First begin by raising your butt about six inches from the position that you have mastered while keeping yourself from 1) being pulled forward or 2) by resisting the pull of the boat. Do not try and visually mark a distance at which you must begin to raise. By simple repetition, video analysis, and professional help, you will develop a timing in your raise that will feel natural. Start with timing the raise so that fifty percent of it is done before the jump and fifty percent is done on the jump. As you progress, and your ability to maintain your position while you raise increases, you will be able to do more of your raise directly on the jump.

As you perfect your six inch raise, slowly keep increasing the amount that you raise until you are able to perform a complete raise by the top of the jump. This will take time, patience, and practice. I highly recommend seeking help from a qualified instructor who has a good track record for teaching with safety as the main concern. After perfecting this raise on the boom, perfect it on the five foot extension by alternating between your feet and jaskis. The next logical step is the long-line. If you have done your homework properly, then you will have a reverent respect for the jump while not feeling petrified as you approach it. If you have any problems on the long-line, then you simply need to take some more time on the boom, five foot extension, and on the jaskis.

The landing:

Although many people believe that the landing is the most difficult part, this is usually not the case. A bad landing is usually the result of a poor take-off( approach or body position). If the raise is the problem it is most certainly because the correct body position was not maintained throughout the raise. Assuming that the above procedures were followed, then the mechanics of the landing must now be studied. Landing, in short, boils down to timing! Proper timing is the result of relaxing in the air until the very last minute when you must aggressively pull the handle into your hips just as your feet hit the water. Try to absorb as much of the landing on your feet as possible while continuing to slide into a forwards deep water position in which you eventually are gliding on the "slipperiest" part of your wet-suit which is the part of your butt closest to you tail bone. Stay in this position until you are sure that you have gained control and then simply stand up!

Problems and answers

Problem: feet slip forward as soon as they touch the ramp.

Lane dawg: adjust position as described above so that knees are over feet. Perfect this before returning to jumping.

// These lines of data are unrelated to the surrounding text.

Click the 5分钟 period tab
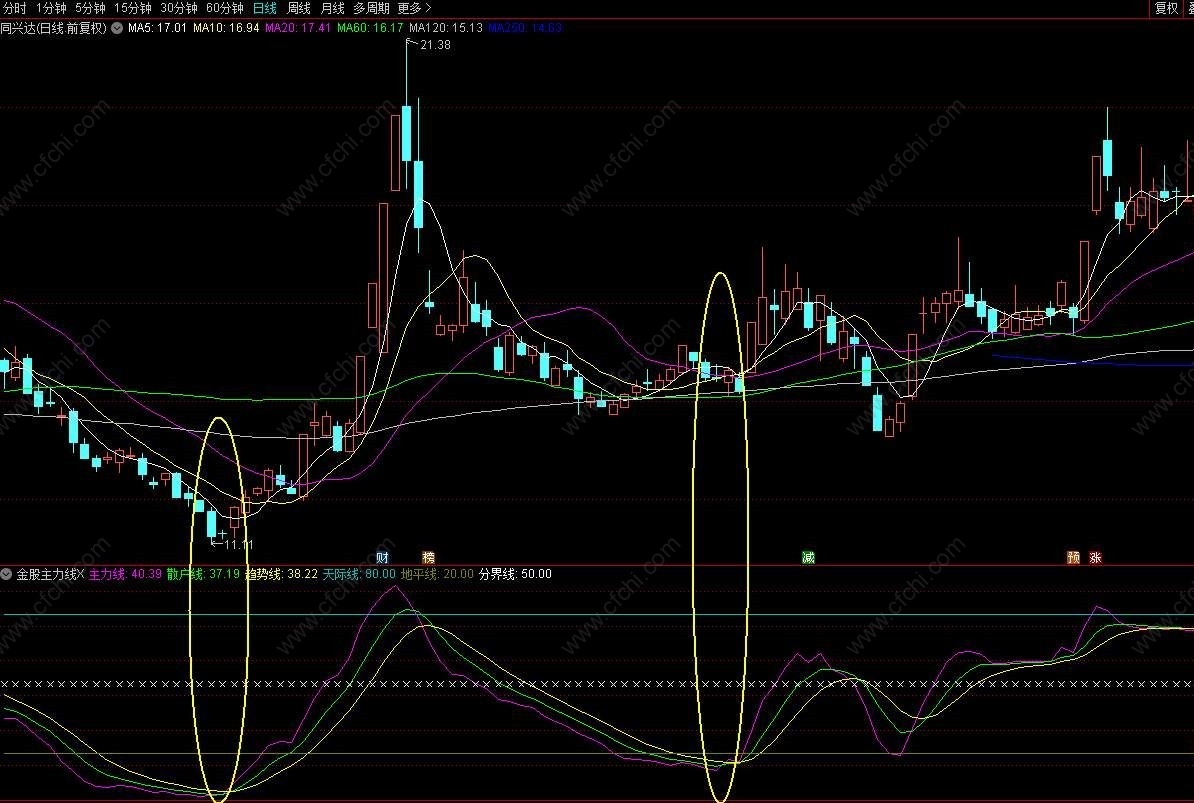Screen dimensions: 1194x803 tap(90, 8)
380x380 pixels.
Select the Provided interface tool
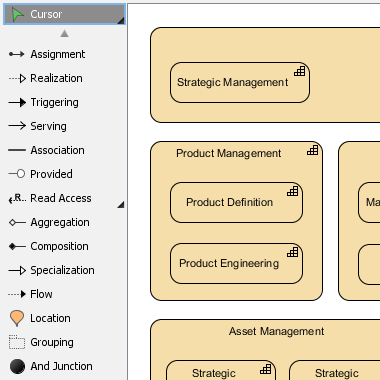(64, 174)

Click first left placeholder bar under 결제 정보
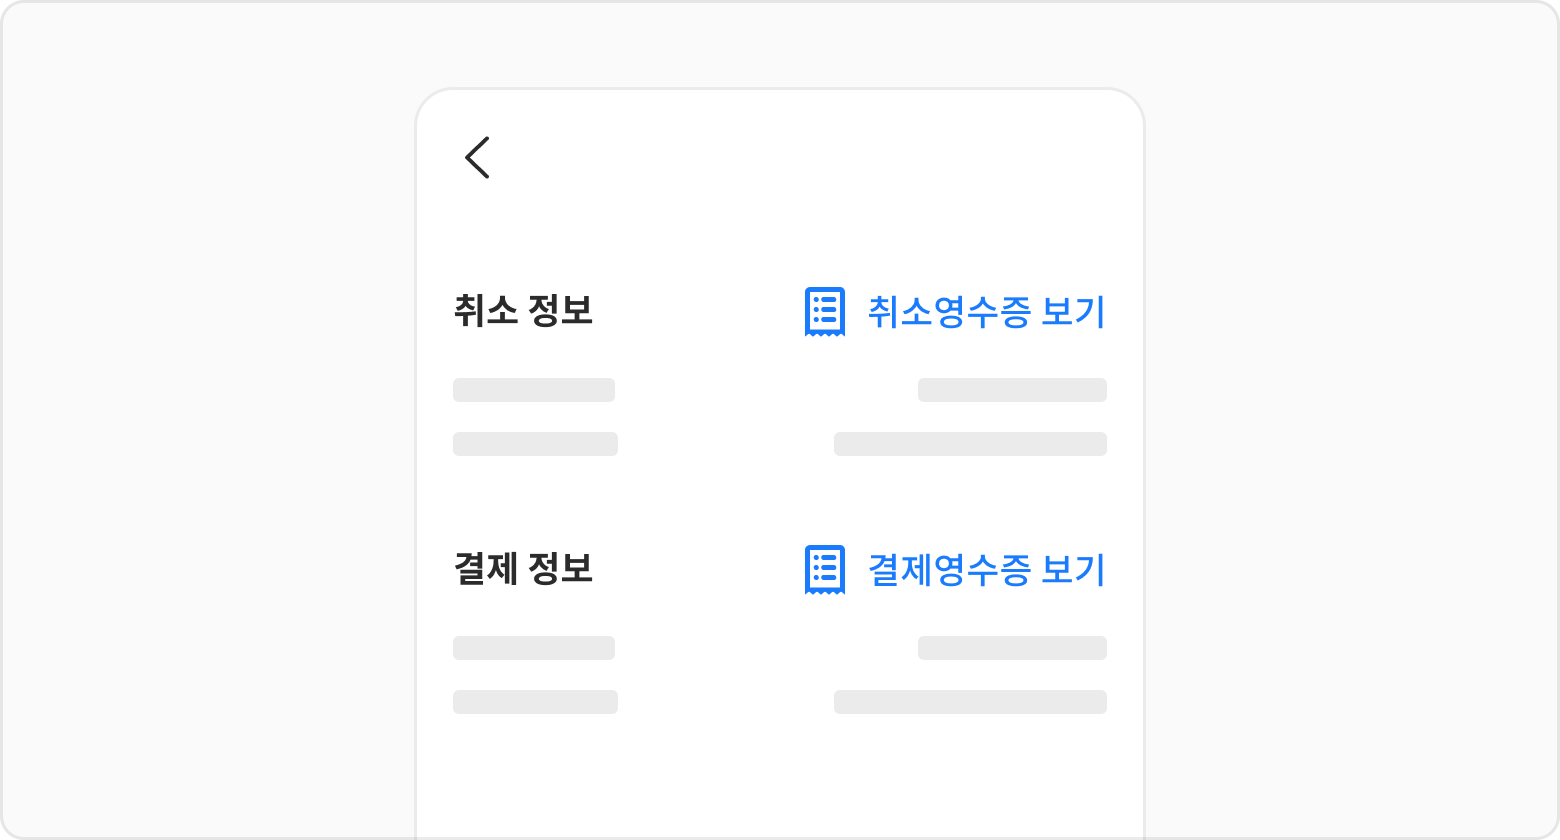(534, 648)
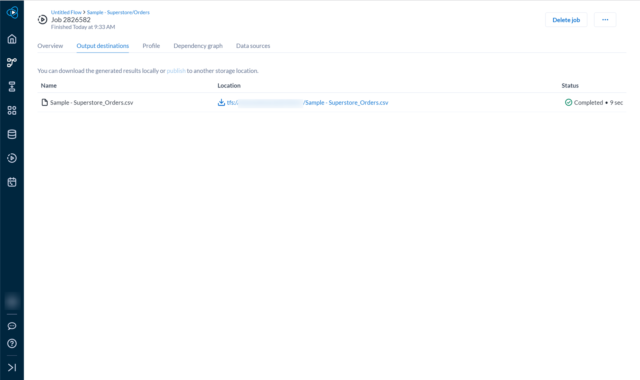
Task: Click the Delete job button
Action: tap(566, 20)
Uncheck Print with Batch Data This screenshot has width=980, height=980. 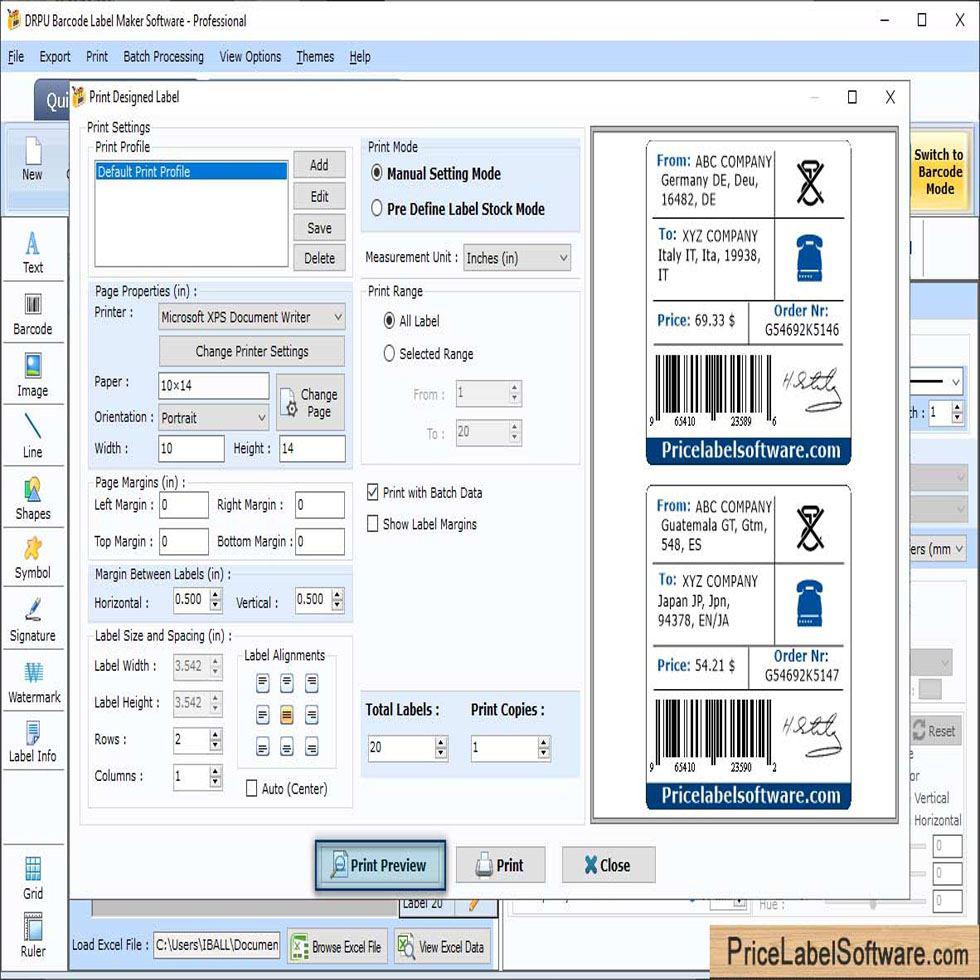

Problem: handle "pops" out of hands as soon as body touches water.

Lane dawg: although this could be one of several problems, the basic problem is that more of the landing must be absorbed in the feet and then quickly transferred into the slippery forward deep position. Also make sure that your approach position is maintained throughout the raise. A poor position will cause an uncontrollable flight that can not be landed within reason.

Question: what speed should i use?

Lane dawg: comfortable forwards speed. Increase gradually as proficiency increases. Always confirm with a professional.

Question: when should i begin learning to jump?

Lane dawg: it is safe to begin learning on the boom as soon as all forward tricks have been perfected on the long-line, but never begin a jump program without first seeking the advice of an expert jump instructor. Unlike learning tricks or slalom, jumping could cause severe injury if you are not first taught by an experienced instructor!